Seawater Barrier

ALTERNATIVE STUDIES

The Department's groundwater injection barriers are successful at accomplishing their designed task. However, efforts continue to improve their effectiveness. As demand for drinking water in California increases, so does the cost to provide the imported water needed by all three barrier systems. Additionally, as barrier wells reach their designed lifeexpectancy, increasing demands are placed on well maintenance and replacement budgets. The need for an effective barrier system remains paramount, so alternative methods to stem seawater intrusion are periodically revisited. Although candidate alternatives may have been examined in the past and found not to be feasible, significant technical advances often make different approaches attractive and justify reconsideration. Listed below are a number of alternative seawater barriers which have been proposed.

SLURRY WALLS

The construction of a slurry wall involves the cutting of a bentonite slurry stabilized trench. This is accomplished using a large backhoe excavator suplemented by a clam shell (a large tool operated by a crane for the purposes of digging). The ditch is then backfilled with a mixture of soil-bentonite, a mixture of cement-bentonite, or plastic concrete materials that, when stabilized, forms an impervious barrier to seepage. Because of the need to cut a trench using heavy equipment, this prodedure has limitations with respect to disturbances of existing utilities which are often located near the ground surface.

GROUT CURTAINS

Grout curtains are constructed by drilling 2- to 6-inch diameter holes along a single line or multiple parallel lines. Grout is then injected into the holes under pressure to fill the surrounding soil pores or rock fractures. By placing these holes on a tight enough spacing ( typically 3 to 10 foot spacings ), a grout barrier of variable thickness is created. Grout curtains can be installed to most any depth and can be surgically injected to treat specific depth zones.
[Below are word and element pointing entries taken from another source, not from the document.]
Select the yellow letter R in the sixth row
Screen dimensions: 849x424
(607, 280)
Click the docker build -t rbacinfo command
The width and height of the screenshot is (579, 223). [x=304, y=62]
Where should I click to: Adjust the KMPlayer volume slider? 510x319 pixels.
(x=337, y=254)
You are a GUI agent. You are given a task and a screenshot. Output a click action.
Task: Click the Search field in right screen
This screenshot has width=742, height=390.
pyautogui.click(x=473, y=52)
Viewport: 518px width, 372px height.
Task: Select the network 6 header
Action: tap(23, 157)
drawing of grout wall injection

AIR INJECTION

Air injection is used in the development of oil and gas fields and during tunneling to cutoff the flow of water. Compressed air injected into the groundwater attempts to cause a piezometric rise in water level that can be used to alter groundwater gradients and flow directions. Air entrained in soil pores causes an overall decrease in the permeability of the aquifer which could be used to reduce flow across specific zones.

BIO WALL

This technology involves the injection of starved bacteria cultures into the pores of the aquifer media to develop a biological subsurface plug or bio-wall. This method uses microbial growth to fill in the void space found in all soils, thus decreasing it's permeability. The wall is maintained by periodic injection of nutrients to feed the bacteria in specific zones. This type of wall has only been evaluated by modeling and in the laboratory.